Näheres wird z.B. von diesem Strafrechtsdozenten dargestellt:
http://criminallawza.net/2014/03/03/the-pistorius-defence/http://criminallawza.net/2014/04/13/pistoriuss-new-defence/ (Archiv-Version vom 17.06.2014)http://criminallawza.net/2014/05/17/pistoriuss-third-defence-pathological-incapacity-insanity/ (Archiv-Version vom 14.06.2014)http://criminallawza.net/2013/02/28/what-if-you-shoot-the-wrong-person/ (Archiv-Version vom 13.09.2014)Er geht auf die drei unterschiedlichen Verteidigungsversionen OPs ein und auch darauf, wie es bewertet wird, wenn man die falsche Person erschossen hat (error in persona).

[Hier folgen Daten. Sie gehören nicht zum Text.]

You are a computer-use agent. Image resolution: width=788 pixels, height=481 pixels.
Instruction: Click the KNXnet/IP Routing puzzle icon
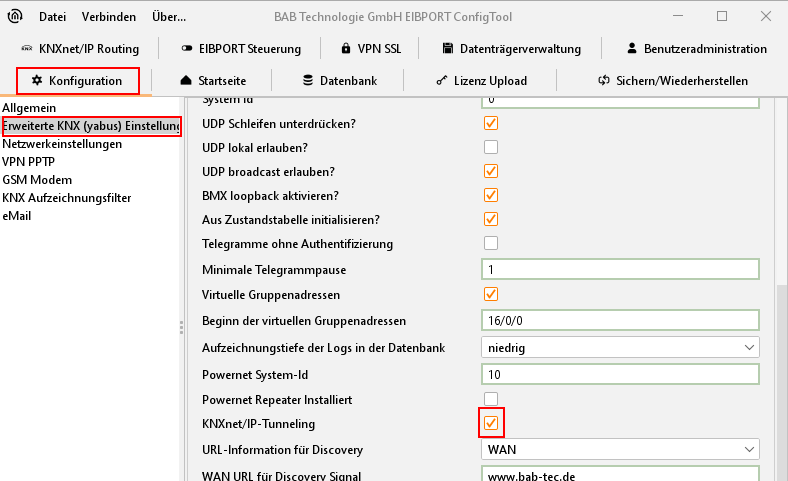(x=26, y=48)
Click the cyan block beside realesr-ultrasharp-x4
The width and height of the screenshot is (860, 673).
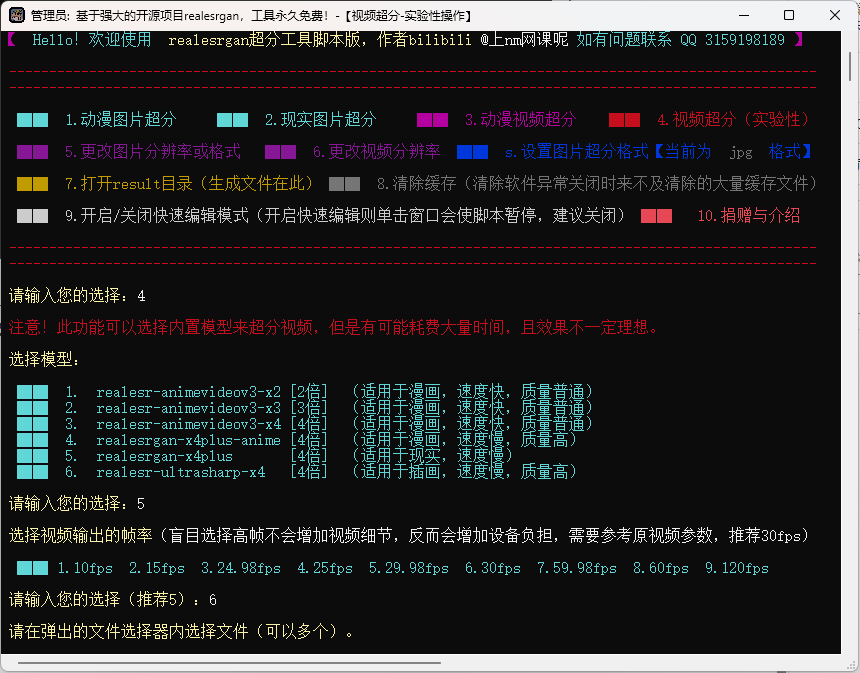[x=32, y=471]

Eine unfreiwillige Handlung liegt dann vor, wenn der Angeklagte nicht in der Lage war, sein Verhalten willentlich zu steuern. Typische Fälle sind Handlungen während eines epileptischen Anfalls oder beim Schlafwandeln. Dabei wird grundsätzlich davon ausgegangen, dass menschliches Handeln freiwillig geschieht. Wenn der Angeklagte etwas anderes behauptet, muss er dies schlüssig nachweisen. Bis zur Aussage Vorsters gab es keinerlei Anhaltspunkt dafür, dass OP sein Verhalten nicht willentlich steuern konnte.

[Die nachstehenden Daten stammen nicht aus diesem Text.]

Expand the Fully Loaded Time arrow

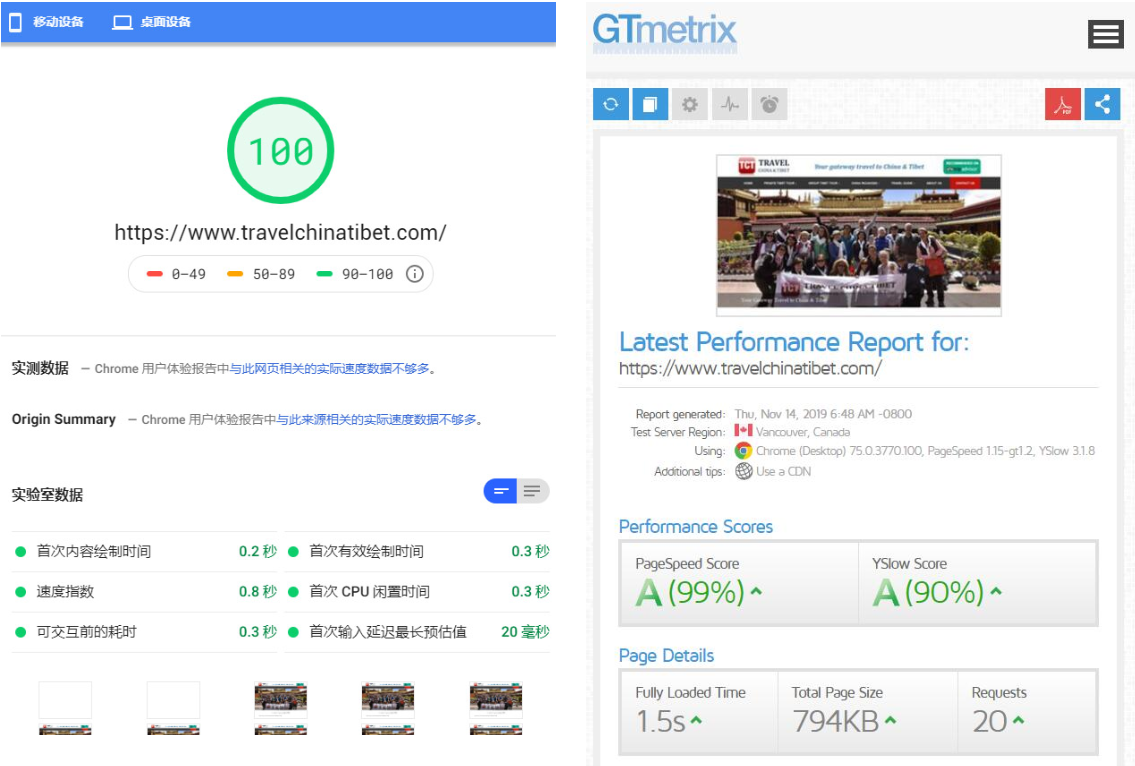tap(696, 720)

Vorster selbst hat interessanter Weise keine präzise Aussage dazu gemacht, wie und in welchem Umfang sich das Störungsbild auf die Steuerungsfähigkeit bei der Begehung der Tat tatsächlich ausgewirkt hat – obwohl die Beantwortung dieser Frage ja gerade ihrem Fachgebiet entsprechen sollte. Dem Gericht fehlt die fachliche Qualifikation diese Frage zu bewerten. Es wäre hier gerade Vorsters Aufgabe gewesen, auf ihrem Fachgebiet dem Gericht eine hilfreiche Einschätzung zu geben (das wird ja nun durch die von Nel beantrage und vom Gericht angeordnete Begutachtung nachgeholt). Dass sich Vorster vor einer klaren Stellungnahme gedrückt hat, lässt für mich den Schluss zu, dass sie eigentlich selbst nicht der Auffassung ist, dass die vermeintliche Angststörung wirklich geeignet ist, die Steuerungsfähigkeit bei der Tatausführung in juristisch relevantem Maße einzuschränken. Wenn sie davon überzeugt wäre, hätte sie dies im Sinne ihres Auftraggebers wohl auch so gesagt.

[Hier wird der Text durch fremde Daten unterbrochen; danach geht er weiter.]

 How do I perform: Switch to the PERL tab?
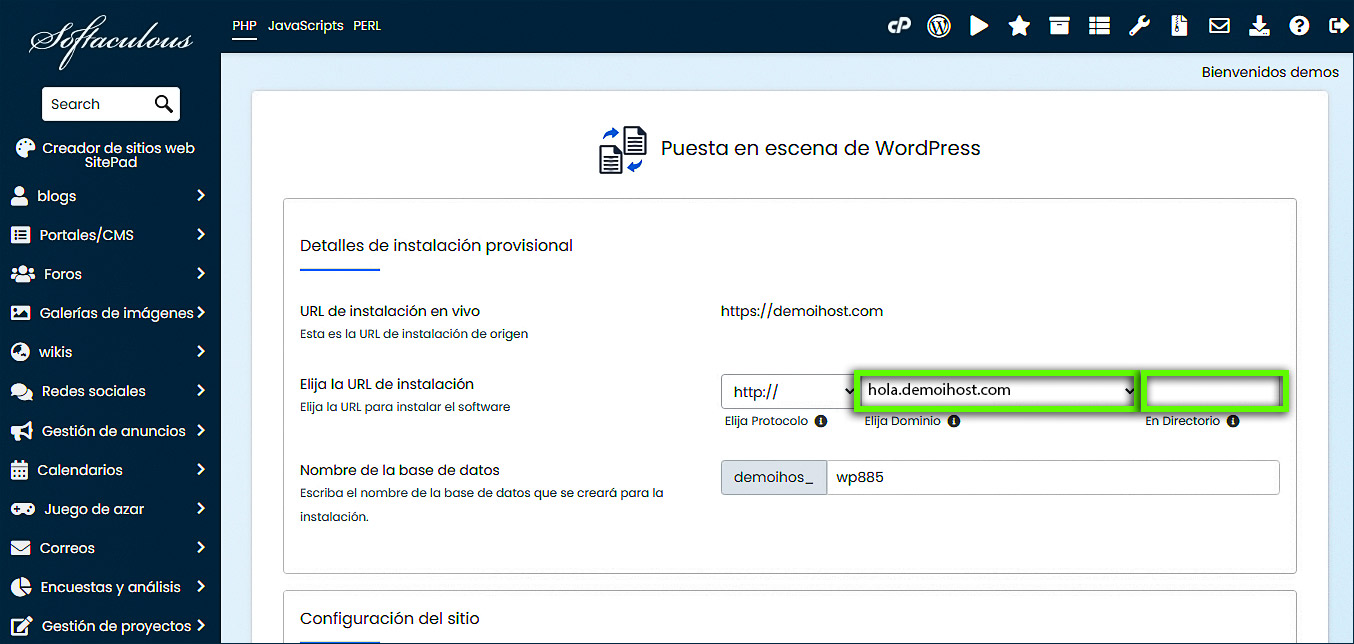point(367,25)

Wie in anderen Beiträgen dargestellt würde ich die Feststellung einer eingeschränkten Schuldfähigkeit (oder sogar einer Schuldunfähigkeit) OPs in Folge einer GAD, die die Steuerungsfähigkeit zum Tatzeitpunkt in juristisch bedeutsamen Ausmaß beeinträchtigt hat, nach dem bisherigen Prozessverlauf für sehr überraschend halten.
Damit sehe ich insgesamt keine überzeugende Verteidigungsstrategie, die das Ablehnen einer Verurteilung zumindest als murder rechtfertigen könnte. Insbesondere kann ich nicht erkennen, dass sich die Verteidigung klar auf putative self defence festgelegt hat.
Das ist meine persönliche Meinung und sagt natürlich nichts darüber aus, wie es andere Juristen – insbesondere die Richterin am Ende – bewerten.